=== Begin Enclosure ===
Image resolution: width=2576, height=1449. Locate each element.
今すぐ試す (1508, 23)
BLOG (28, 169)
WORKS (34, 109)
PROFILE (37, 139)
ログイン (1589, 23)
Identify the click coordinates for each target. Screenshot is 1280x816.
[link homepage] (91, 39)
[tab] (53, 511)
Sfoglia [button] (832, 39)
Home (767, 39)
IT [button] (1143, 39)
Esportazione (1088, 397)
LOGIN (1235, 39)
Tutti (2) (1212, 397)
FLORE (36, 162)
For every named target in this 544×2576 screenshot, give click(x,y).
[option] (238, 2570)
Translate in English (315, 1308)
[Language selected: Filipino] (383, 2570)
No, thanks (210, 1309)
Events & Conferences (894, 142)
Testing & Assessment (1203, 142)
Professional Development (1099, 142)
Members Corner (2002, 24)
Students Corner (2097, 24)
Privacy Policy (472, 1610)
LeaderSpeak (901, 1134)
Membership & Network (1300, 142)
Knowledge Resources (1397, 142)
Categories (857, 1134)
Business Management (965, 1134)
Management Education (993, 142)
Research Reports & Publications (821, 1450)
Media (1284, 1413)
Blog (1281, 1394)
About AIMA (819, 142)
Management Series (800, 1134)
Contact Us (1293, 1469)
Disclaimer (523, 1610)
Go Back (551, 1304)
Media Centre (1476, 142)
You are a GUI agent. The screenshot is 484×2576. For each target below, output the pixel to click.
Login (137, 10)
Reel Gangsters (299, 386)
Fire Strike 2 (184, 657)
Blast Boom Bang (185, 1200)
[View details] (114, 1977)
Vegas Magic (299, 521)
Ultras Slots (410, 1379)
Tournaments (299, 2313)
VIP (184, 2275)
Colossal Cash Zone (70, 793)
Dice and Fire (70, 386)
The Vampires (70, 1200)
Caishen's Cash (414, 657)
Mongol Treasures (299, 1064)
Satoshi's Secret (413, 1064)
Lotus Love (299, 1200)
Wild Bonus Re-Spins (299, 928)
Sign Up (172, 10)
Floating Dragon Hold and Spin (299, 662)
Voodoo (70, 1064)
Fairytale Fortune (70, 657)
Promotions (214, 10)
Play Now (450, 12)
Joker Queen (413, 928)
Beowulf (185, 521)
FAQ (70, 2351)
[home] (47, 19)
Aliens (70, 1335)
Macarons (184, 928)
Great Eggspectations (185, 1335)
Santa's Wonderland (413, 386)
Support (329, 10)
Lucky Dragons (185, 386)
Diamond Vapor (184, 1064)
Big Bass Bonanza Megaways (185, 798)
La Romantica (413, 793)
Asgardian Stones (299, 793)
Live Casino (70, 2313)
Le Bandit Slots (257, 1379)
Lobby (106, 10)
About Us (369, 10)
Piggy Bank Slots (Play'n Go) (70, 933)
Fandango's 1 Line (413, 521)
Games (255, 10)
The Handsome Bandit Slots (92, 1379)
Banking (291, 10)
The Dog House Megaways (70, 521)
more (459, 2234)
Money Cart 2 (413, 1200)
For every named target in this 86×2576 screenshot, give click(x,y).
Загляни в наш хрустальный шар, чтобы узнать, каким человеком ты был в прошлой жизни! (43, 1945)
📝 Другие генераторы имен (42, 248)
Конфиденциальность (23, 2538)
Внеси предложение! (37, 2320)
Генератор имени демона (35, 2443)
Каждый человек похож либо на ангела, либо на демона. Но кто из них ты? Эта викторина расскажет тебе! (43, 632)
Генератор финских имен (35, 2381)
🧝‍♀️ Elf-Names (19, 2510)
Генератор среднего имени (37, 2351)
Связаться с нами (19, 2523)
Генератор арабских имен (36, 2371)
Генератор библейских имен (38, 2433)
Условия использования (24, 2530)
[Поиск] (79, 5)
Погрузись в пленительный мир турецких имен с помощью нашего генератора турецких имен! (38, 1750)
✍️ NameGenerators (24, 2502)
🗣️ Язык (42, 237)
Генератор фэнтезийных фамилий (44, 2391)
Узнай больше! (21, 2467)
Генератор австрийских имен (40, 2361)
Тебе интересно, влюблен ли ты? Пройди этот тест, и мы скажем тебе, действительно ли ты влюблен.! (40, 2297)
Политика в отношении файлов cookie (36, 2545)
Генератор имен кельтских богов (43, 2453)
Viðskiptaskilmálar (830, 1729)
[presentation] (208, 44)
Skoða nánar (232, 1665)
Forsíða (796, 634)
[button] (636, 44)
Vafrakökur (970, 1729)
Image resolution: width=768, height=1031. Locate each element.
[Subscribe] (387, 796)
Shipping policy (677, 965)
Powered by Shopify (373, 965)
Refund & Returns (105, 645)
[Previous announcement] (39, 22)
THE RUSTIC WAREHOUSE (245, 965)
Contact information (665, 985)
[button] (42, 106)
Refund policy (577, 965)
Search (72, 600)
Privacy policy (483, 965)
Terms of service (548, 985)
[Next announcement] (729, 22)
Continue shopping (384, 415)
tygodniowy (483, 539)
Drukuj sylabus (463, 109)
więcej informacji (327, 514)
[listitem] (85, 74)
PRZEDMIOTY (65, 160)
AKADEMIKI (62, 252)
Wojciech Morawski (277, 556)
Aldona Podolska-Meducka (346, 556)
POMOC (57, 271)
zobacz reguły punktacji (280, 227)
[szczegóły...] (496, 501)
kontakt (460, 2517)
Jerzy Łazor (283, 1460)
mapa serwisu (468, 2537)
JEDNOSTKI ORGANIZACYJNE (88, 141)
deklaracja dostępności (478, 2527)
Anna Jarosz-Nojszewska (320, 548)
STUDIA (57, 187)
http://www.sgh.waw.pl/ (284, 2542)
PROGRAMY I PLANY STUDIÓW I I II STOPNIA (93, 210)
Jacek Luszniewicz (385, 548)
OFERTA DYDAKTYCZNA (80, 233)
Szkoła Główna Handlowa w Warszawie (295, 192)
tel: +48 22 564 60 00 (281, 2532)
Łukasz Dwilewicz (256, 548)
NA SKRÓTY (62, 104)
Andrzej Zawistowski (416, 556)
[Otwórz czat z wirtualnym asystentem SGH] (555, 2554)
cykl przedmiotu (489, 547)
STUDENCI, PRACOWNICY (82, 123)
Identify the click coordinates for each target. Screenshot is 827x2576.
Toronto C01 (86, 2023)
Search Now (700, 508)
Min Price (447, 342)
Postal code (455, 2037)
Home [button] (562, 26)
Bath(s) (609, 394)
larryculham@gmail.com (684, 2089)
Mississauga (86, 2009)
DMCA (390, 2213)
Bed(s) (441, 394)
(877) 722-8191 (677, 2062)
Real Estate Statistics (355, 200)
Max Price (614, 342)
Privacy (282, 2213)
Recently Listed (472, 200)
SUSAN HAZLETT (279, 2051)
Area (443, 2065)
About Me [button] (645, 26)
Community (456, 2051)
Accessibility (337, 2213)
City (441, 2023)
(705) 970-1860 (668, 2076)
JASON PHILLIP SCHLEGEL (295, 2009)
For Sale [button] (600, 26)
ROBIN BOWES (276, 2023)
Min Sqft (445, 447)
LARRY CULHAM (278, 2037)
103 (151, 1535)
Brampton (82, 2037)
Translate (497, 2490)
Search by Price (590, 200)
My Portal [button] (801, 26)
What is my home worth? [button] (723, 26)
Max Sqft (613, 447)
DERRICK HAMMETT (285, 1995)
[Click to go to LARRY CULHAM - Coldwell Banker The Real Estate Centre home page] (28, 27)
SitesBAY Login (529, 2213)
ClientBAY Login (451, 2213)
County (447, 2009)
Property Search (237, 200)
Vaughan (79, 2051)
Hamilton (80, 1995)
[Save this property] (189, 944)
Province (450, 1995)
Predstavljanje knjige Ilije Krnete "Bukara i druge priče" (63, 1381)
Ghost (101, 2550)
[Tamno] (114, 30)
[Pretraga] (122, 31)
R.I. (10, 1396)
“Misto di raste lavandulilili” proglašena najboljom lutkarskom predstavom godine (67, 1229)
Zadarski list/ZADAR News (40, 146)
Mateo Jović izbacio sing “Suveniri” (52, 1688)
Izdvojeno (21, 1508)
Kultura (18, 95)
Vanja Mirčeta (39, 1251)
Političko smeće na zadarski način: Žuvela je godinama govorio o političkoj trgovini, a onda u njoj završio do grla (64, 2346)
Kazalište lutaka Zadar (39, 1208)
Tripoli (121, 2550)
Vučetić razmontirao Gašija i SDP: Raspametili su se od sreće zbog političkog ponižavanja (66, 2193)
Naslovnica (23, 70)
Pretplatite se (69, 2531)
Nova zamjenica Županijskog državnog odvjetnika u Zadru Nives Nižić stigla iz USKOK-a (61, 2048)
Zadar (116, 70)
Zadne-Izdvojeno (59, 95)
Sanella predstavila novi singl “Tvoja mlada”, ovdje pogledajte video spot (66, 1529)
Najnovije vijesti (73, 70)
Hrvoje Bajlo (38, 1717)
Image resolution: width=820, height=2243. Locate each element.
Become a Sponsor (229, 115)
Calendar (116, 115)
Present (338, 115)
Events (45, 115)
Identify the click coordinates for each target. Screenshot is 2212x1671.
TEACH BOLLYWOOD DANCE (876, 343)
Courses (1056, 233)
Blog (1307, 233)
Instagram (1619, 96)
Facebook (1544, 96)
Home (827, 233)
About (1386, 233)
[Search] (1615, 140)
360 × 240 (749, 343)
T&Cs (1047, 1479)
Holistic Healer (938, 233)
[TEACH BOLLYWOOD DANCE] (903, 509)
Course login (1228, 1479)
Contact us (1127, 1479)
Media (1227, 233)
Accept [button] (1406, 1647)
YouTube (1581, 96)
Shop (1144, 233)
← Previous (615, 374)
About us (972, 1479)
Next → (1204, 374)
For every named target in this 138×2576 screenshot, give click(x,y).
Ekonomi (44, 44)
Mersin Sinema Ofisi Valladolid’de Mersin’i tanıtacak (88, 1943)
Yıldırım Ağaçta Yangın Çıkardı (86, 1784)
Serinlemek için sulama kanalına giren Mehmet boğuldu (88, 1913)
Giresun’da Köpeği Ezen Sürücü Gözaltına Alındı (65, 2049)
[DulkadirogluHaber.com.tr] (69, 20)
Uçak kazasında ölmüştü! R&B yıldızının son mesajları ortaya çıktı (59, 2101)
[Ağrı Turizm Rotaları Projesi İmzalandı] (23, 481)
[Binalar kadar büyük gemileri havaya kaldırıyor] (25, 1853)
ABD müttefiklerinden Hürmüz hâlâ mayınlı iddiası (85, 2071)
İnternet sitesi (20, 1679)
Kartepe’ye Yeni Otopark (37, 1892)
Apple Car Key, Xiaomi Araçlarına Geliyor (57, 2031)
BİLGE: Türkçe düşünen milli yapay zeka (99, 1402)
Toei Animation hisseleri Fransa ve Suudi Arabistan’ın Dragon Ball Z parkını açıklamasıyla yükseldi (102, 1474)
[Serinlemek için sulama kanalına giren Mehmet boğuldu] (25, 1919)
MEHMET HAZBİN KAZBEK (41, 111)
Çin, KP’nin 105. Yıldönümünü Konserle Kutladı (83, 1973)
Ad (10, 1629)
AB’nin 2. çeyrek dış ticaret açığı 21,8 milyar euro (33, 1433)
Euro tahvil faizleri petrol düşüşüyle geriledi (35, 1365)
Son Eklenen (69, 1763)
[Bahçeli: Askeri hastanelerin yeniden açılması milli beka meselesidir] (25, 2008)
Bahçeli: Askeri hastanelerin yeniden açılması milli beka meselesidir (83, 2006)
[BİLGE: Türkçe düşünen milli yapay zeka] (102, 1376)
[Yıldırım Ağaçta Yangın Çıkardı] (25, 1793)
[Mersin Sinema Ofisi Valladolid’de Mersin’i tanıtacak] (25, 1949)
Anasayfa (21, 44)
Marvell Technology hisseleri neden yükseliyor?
=== End Enclosure ===
### What you have to do
Up to and including the line with "Students Corner (2097, 24)", print every line of the material above, starting from its first line, exactly.

### Solution below
Image resolution: width=2576, height=1449. Locate each element.
今すぐ試す (1508, 23)
BLOG (28, 169)
WORKS (34, 109)
PROFILE (37, 139)
ログイン (1589, 23)
Identify the click coordinates for each target. Screenshot is 1280x816.
[link homepage] (91, 39)
[tab] (53, 511)
Sfoglia [button] (832, 39)
Home (767, 39)
IT [button] (1143, 39)
Esportazione (1088, 397)
LOGIN (1235, 39)
Tutti (2) (1212, 397)
FLORE (36, 162)
For every named target in this 544×2576 screenshot, give click(x,y).
[option] (238, 2570)
Translate in English (315, 1308)
[Language selected: Filipino] (383, 2570)
No, thanks (210, 1309)
Events & Conferences (894, 142)
Testing & Assessment (1203, 142)
Professional Development (1099, 142)
Members Corner (2002, 24)
Students Corner (2097, 24)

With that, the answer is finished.